5.4 Navigate levels effectively.
Reality exists at different levels and each of them gives you different but valuable perspectives. It’s important to keep all of them in mind as you synthesize and make decisions, and to know how to navigate between them.
Let’s say you’re looking at your hometown on Google Maps. Zoom in close enough to see the buildings and you won’t be able to see the region surrounding your town, which can tell you important things. Maybe your town sits next to a body of water. Zoom in too close and you won’t be able to tell if the shoreline is along a river, a lake, or an ocean. You need to know which level is appropriate to your decision.
We are constantly seeing things at different levels and navigating between them, whether we know it or not, whether we do it well or not, and whether our objects are physical things, ideas, or goals. For example, you can navigate levels to move from your values to what you do to realize them on a day-to-day basis. This is what that looks like in outline:
1 The High-Level Big Picture: I want meaningful work that’s full of learning.
1.1 Subordinate Concept: I want to be a doctor.
‧ Sub-Point: I need to go to medical school.
‧ Sub-Sub Point: I need to get good grades in the sciences.
‧ Sub-Sub-Sub Point: I need to stay home tonight and study.
To observe how well you do this in your own life, pay attention to your conversations. We tend to move between levels when we talk.
a. Use the terms “above the line” and “below the line” to establish which level a conversation is on.
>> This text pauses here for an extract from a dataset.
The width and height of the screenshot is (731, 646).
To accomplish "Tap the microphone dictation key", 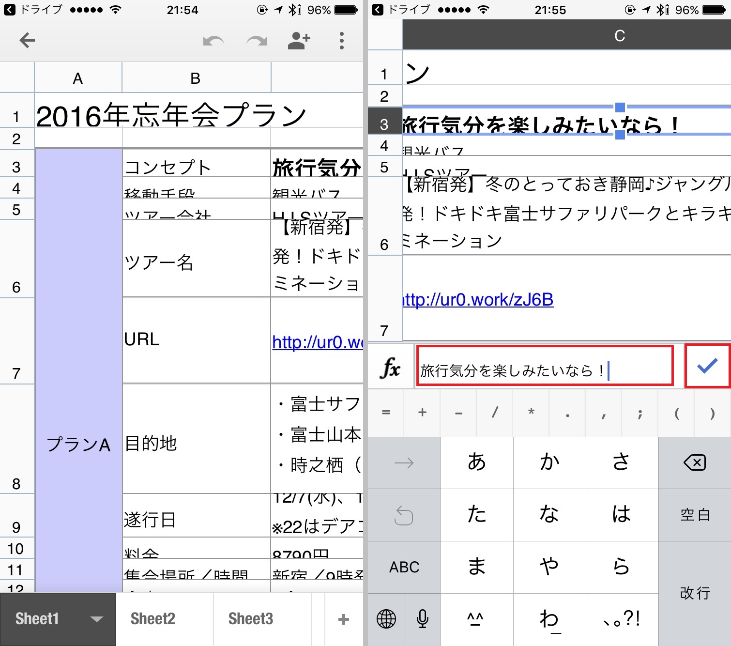I will pos(423,619).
An above-the-line conversation addresses the main points and a below-the-line conversation focuses on the sub-points. When a line of reasoning is jumbled and confusing, it’s often because the speaker has gotten caught up in below-the-line details without connecting them back to the major points. An above-the-line discourse should progress in an orderly and accurate way to its conclusion, only going below the line when it’s necessary to illustrate something about one of the major points.
b. Remember that decisions need to be made at the appropriate level, but they should also be consistent across levels.
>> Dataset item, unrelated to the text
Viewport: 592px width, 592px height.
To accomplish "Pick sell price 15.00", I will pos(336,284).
For instance, if you want to have a healthy life, you shouldn’t have twelve sausage links and a beer every day for breakfast. In other words, you need to constantly connect and reconcile the data you’re gathering at different levels in order to draw a complete picture of what’s going on. Like synthesizing in general, some people are naturally better at this than others, but anyone can learn to do this to one degree or another. To do it well, it’s necessary to:
- Remember that multiple levels exist for all subjects.
- Be aware on what level you’re examining a given subject.
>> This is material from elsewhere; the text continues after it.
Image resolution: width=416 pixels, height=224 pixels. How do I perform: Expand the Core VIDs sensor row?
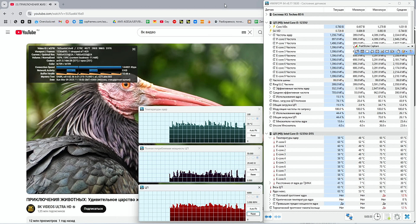pos(270,26)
- Consciously navigate levels rather than see subjects as undifferentiated piles of facts that can be browsed randomly.
- Diagram the flow of your thought processes.
When you do all this with radical open-mindedness, you will become more aware not just of what you’re seeing, but what you’re not seeing and what others, perhaps, are. It’s a little like when jazz musicians jam; knowing what level you’re on allows everyone to play in the same key. When you know your own way of seeing and are open to others’ ways too, you can create good conceptual jazz together rather than just screech at each other. Now let’s go up a level and examine deciding.
DECIDE WELL
Using decision-making logic to produce the best long-term outcomes has become its own science—one that employs probabilities and statistics, game theory, and other tools. While many of these tools are helpful, the fundamentals of effective decision making are relatively simple and timeless—in fact they are genetically encoded in our brains to varying degrees. Watch animals in the wild and you’ll see that they instinctively make expected value calculations to optimize the energy they expend to find food. Those that did this well prospered and passed on their genes through the process of natural selection; those that did it poorly perished. While most humans who do this badly won’t perish, they will certainly be penalized by the process of economic selection.
As previously explained, there are two broad approaches to decision making: evidence/logic-based (which comes from the higher-level brain) and subconscious/emotion-based (which comes from the lower-level animal brain).